16 February 2018

Saying No to Demands and Other Intrusions

Many people feel powerless to say "no" to demands and other intrusions.  They do not want to appear rude.  They do not want to cause a fuss.  They want to avoid conflict.  They want an easy life.  They want to be peaceful.  They want to be kind and helpful and friendly.

Unfortunately, some people appear incapable of comprehending a subtle hint to stay away.  They may not even understand the word "no".  They may be rude when that word is politely uttered, even with a following "thank you".  They may never understand the difference between being pushy and being caring.

Domineering behaviour is always an intrusion.  That is why my current work is focused on developing and maintaining ancephalous relationships.

Knowing when to say "no" is essential in all healthy relationships.  But is it actually possible to make an unhealthy relationship better?

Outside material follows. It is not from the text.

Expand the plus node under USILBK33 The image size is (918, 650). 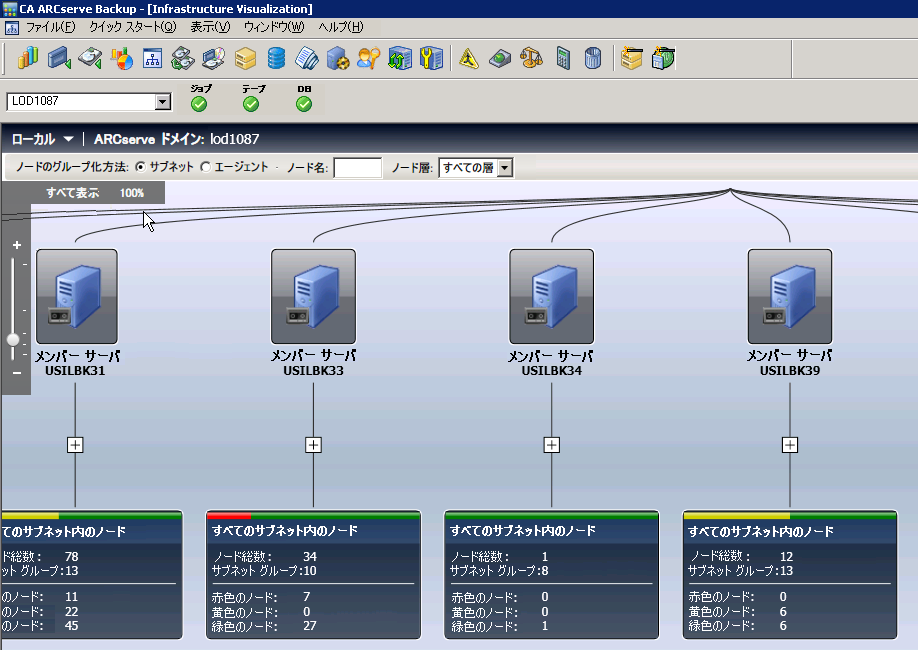[x=313, y=445]
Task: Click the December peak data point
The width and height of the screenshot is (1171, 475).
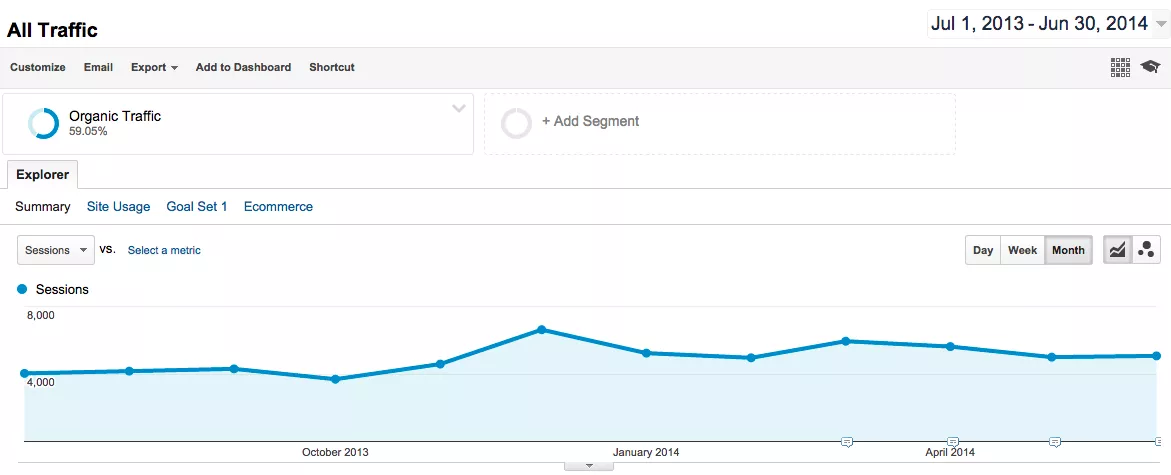Action: pos(541,329)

Healthy relationships are a joy, even when there are differences of opinion.  Unhealthy relationships are hard work, and possibly the cause of most misery in the world.

What happened the last time you said "no" or "no, thank you" or "no, thanks" to someone?  Did that person treat it as an insult?  Did the person consider it as a hostile rejection?

Reasonable people make clear distinctions between acceptably egalitarian behaviour and unacceptably authoritarian behaviour.  Pushy people have a tendency towards the authoritarian.

I have no time at all for authoritarianism, or for misguided views about egalitarianism.  The latter tends to be aimless and stagnant.

To prevent misinterpretations, and to prevent boredom and other problems, clear, respectful dialogue is required in all egalitarian relationships.  A sense of purpose is necessary, for all individuals and groups.

Finding out whether your purpose has the potential for conflict should be easy to discover.  Who has been saying "no" to you, and why?